* start *
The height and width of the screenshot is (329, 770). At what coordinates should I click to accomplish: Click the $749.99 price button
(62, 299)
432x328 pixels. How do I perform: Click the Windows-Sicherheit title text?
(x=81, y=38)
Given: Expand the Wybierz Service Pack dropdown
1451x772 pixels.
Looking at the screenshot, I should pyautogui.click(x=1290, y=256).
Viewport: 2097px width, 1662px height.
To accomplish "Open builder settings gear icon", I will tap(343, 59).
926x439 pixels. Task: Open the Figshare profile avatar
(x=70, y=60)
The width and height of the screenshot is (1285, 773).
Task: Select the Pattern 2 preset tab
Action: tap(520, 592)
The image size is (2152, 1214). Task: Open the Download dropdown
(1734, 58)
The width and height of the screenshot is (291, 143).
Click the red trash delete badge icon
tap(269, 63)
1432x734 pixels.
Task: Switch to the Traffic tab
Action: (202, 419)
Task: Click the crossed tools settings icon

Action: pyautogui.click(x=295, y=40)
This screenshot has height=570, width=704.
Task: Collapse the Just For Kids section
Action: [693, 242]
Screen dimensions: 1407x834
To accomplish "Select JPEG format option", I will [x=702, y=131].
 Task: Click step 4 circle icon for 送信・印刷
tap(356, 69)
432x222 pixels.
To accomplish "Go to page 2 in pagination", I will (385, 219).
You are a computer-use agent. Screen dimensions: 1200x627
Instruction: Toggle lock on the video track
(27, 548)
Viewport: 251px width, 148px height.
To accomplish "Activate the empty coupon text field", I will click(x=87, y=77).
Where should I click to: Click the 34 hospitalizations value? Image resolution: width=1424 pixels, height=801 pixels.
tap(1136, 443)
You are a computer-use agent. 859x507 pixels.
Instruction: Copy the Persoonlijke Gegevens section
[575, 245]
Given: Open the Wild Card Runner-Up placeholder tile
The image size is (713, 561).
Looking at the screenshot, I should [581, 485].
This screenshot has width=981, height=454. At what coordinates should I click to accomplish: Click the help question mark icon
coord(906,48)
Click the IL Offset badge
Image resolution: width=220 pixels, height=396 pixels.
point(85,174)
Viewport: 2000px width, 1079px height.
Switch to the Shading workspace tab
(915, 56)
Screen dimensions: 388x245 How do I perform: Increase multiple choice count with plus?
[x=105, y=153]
* end *
- Goal:
List each line above that contains the word "will". Case matters.

- Solution for this exercise:
To accomplish "Open builder settings gear icon", I will tap(343, 59).
To accomplish "Select JPEG format option", I will [x=702, y=131].
To accomplish "Go to page 2 in pagination", I will (385, 219).
To accomplish "Activate the empty coupon text field", I will click(x=87, y=77).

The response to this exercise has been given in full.